#### Data for review
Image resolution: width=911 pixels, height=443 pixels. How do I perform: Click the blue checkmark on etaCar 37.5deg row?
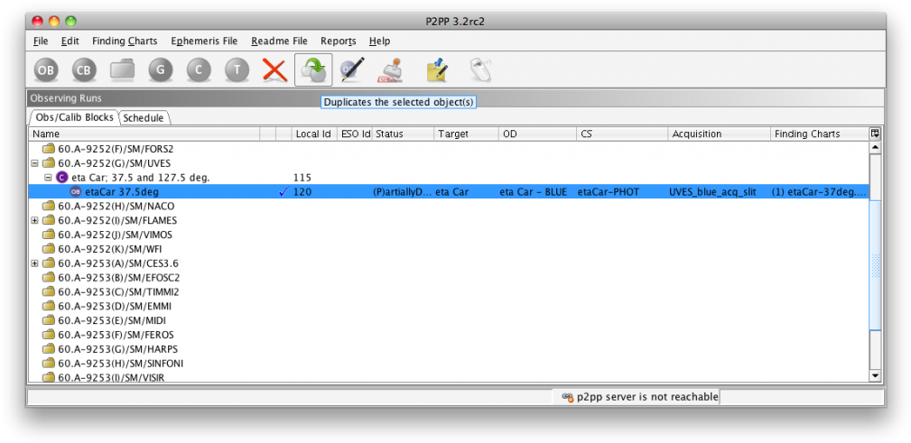pos(284,192)
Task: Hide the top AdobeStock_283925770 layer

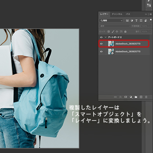Action: pyautogui.click(x=101, y=44)
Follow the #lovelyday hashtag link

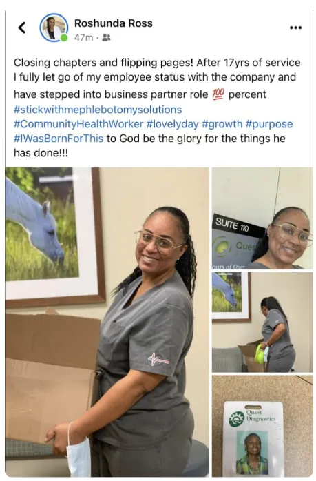173,124
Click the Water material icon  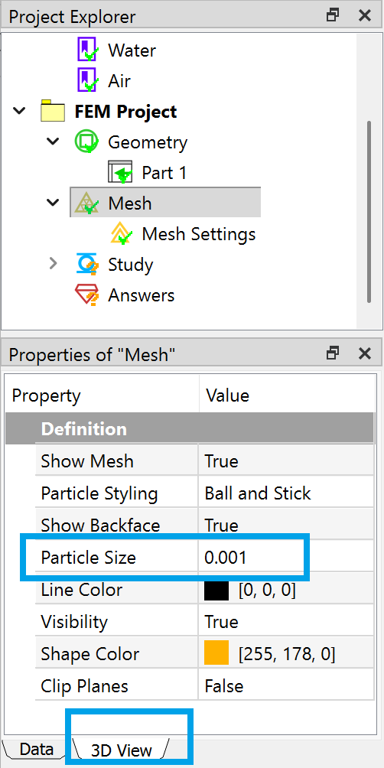point(86,50)
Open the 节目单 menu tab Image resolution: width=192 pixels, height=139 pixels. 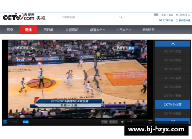(x=48, y=30)
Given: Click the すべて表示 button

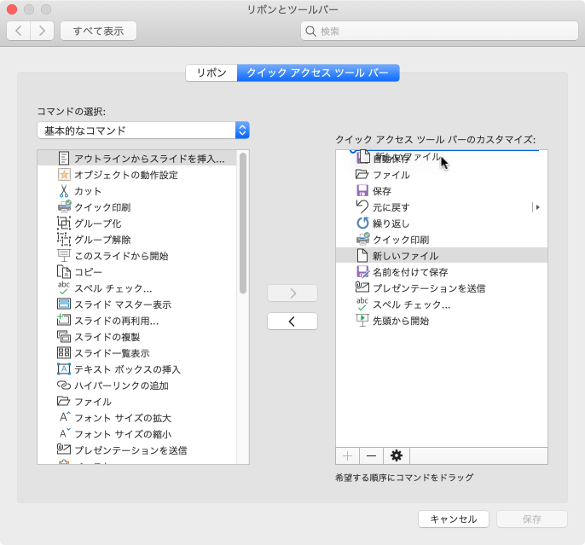Looking at the screenshot, I should (98, 31).
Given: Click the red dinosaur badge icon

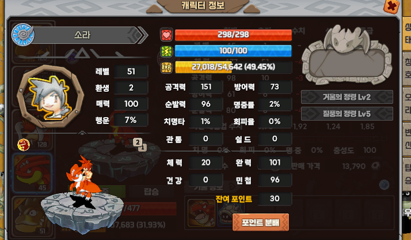Looking at the screenshot, I should click(24, 145).
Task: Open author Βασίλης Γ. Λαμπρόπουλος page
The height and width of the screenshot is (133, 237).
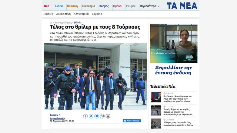Action: tap(58, 117)
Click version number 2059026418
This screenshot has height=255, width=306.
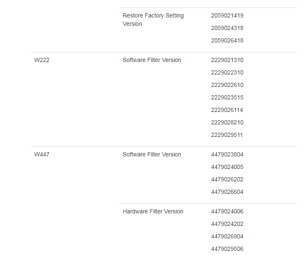[x=227, y=41]
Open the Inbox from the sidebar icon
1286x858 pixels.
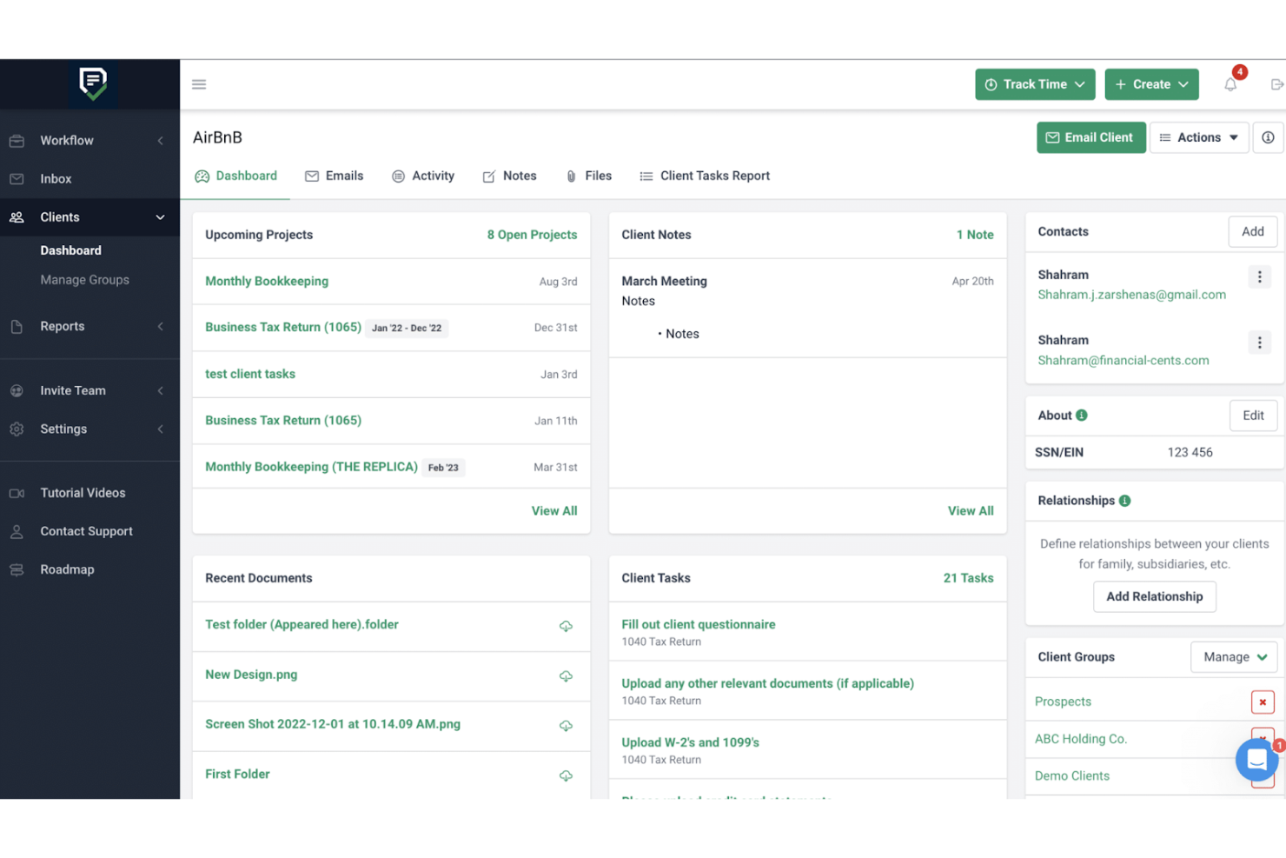click(17, 178)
########
→ **What the task requires**
Quote exactly the lines from the line that contains "Given: Click the red dinosaur badge icon" through the last line of the listing, please, leaving out all pictures.

→ **Solution**
Given: Click the red dinosaur badge icon

Looking at the screenshot, I should click(24, 145).
Task: Open author Βασίλης Γ. Λαμπρόπουλος page
The height and width of the screenshot is (133, 237).
Action: tap(58, 117)
Click version number 2059026418
This screenshot has height=255, width=306.
[x=227, y=41]
Open the Inbox from the sidebar icon
1286x858 pixels.
click(17, 178)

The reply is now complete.